Content starts
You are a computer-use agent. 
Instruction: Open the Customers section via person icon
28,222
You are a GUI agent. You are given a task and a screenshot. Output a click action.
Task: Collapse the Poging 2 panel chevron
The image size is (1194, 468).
Content ends
To do: Only the lines holding the string "agent" are needed; copy each of them from the material above.

Output of the exercise:
You are a computer-use agent. 
You are a GUI agent. You are given a task and a screenshot. Output a click action.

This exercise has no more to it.